Anterograde and retrograde transport of the plant vacuolar sorting receptor BP80 in vivo

Understanding how proteins are sorted to the right place in a living cell is comparable to the task of the Royal Mail to first sort letters and packages by destination and secondly to deliver them correctly at minimal cost and in a reasonable timeframe. This also means that vehicles should not travel when they are not properly loaded, and they should be doing something useful when they return, such as bringing some mail back. This is not an easy task, and the same is true for the sorting of proteins in living cells. Numerous protein sorting signals (address labels) have been described in the last 20 years and in many cases receptor molecules (drivers with instructions) have been identified that bind to the sorting signals. However, much less is known about the sorting of the sorting receptors themselves, in other words how do the drivers reach their right destination, and what do they do when they have arrived? In the cell, receptors must not only bind to ligands in one compartment, they must also transport them to another compartment, release them there, and return back to the original compartment to select new proteins. This process is extremely complex, because it means that receptor should only start transporting when they have bound to the right protein and when the transport carrier has been filled with appropriate cargo. On the other hand, receptors must release the proteins at the right place, and then return with a transport carrier for a new job. This project aims to understand how the plant vacuolar sorting receptor BP80 accomplishes the difficult task of finding its way in the cell and transport proteins to the right place in an efficient manner. We have already started to understand how receptors move forward, but we wish to find out more about these routes and also discover how and when they return from their trips.

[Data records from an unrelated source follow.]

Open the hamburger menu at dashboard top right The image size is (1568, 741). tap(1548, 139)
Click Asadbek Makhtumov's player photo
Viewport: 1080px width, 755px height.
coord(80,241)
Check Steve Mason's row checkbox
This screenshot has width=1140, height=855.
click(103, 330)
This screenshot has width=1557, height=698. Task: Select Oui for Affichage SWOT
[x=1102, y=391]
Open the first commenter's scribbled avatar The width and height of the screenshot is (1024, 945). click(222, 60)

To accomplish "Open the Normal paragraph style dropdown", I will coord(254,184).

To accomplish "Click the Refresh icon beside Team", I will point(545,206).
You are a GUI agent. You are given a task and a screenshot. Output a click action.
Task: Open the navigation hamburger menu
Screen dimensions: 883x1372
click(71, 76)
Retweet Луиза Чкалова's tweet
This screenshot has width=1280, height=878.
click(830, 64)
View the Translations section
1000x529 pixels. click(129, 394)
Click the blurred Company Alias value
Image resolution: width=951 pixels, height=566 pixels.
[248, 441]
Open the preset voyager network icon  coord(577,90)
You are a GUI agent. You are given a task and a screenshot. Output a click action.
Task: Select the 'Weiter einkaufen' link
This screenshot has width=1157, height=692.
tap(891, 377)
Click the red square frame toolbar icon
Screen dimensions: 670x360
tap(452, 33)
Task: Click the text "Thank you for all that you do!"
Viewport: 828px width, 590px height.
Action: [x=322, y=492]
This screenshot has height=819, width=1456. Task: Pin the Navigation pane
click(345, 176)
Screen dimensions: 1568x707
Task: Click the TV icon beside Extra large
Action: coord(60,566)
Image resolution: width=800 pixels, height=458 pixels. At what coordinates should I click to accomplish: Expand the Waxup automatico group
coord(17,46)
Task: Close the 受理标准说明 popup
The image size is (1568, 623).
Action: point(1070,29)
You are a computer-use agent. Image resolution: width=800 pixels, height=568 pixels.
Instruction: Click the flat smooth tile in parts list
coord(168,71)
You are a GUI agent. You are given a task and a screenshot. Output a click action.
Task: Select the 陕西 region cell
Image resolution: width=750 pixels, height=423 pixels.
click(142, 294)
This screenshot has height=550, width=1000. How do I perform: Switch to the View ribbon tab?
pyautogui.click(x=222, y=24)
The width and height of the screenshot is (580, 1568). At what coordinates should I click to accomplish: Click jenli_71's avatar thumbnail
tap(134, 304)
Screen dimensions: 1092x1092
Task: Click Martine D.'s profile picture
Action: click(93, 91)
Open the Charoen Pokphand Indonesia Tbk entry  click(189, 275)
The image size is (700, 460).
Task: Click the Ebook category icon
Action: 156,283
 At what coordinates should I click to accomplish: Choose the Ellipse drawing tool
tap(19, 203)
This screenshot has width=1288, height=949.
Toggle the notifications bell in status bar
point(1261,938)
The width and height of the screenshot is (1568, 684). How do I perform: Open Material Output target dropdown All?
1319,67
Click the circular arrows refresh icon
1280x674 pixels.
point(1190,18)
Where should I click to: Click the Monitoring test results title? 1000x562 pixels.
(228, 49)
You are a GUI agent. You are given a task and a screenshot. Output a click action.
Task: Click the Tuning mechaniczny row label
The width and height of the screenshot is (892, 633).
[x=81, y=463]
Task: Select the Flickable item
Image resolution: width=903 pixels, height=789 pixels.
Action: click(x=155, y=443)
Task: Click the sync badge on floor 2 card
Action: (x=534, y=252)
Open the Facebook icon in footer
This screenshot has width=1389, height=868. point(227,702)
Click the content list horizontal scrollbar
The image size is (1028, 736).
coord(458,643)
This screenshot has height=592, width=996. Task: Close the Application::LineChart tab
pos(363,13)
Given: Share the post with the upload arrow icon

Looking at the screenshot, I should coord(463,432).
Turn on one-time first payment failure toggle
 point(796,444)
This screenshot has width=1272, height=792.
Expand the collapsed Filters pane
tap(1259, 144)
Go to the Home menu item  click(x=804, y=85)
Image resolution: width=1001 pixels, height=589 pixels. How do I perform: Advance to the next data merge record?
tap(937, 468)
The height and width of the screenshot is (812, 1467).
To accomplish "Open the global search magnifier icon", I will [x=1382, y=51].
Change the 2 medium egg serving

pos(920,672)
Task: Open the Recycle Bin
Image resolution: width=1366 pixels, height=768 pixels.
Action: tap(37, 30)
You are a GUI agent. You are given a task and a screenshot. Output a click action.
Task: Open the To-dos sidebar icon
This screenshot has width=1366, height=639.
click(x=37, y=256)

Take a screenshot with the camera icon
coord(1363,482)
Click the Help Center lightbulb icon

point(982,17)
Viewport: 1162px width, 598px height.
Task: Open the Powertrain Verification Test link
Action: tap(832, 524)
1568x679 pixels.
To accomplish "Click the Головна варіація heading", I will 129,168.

Vacuolar sorting receptors recognise sorting signals but also carry sorting signals themselves. These are thought to be located in the cytosolic tail, but few functional studies have been performed. We have recently established a new assay to simulate vacuolar sorting receptor traffic via in vivo receptor competition and simultaneous live imaging (da Silva et al., 2005; The Plant Cell 17, 132-148). This assay is based on the fact that truncated receptor, in which the ligand binding domain was replaced by green fluorescent protein (GFP-BP80), competes with endogenous receptors for sorting machinery and inhibits sorting of ligands. Competition is quantitatively measured by monitoring increased secretion of vacuolar proteins. This has proven a very useful assay, because it is very specific for BP80 traffic, as shown by numerous controls and the fact that only full length BP80 can complement the semi-dominant behaviour of the competitor. In addition, GFP-BP80 can be directly localised in live cells that express the chimeric construct and thus reveals its steady state levels in the cells. A range of unpublished data illustrate how the assay can be used to study targeting signals of BP80 and are explained in this application. Here it is proposed to use the competition assay using truncated BP80 derivatives as well as the reconstitution assay with full length BP80 to study the sorting signals that control anterograde and retrograde transport of this important receptor molecule. The fast and reliable competition assay is to be used in conjunction with life bio-imaging to monitor the steady state locations of the mutant molecules. In addition to the quantitative work with tobacco protoplasts which will serve to identify mutations with a clear phenotype, receptor traffic is to be studied in transgenic plants (Nicotiana tabacum and Arabidopsis thaliana) in order to verify traffic in tissues within a whole plant context.